## Task instructions
Restate word for word the lines of the material below, from the line with "Task: Go to the STEAM menu section" to the line with "Viewport: 1568px width, 576px height.", both lines included, and no others.

## Records to process

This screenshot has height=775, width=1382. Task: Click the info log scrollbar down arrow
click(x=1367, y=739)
...
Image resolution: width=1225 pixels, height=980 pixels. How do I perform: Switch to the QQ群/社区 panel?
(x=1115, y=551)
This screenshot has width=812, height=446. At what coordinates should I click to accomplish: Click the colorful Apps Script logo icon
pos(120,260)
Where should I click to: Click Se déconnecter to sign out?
--
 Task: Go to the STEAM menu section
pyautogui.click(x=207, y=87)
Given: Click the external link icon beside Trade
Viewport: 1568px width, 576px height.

## Answer
 Task: Go to the STEAM menu section
pyautogui.click(x=207, y=87)
Given: Click the external link icon beside Trade
Viewport: 1568px width, 576px height.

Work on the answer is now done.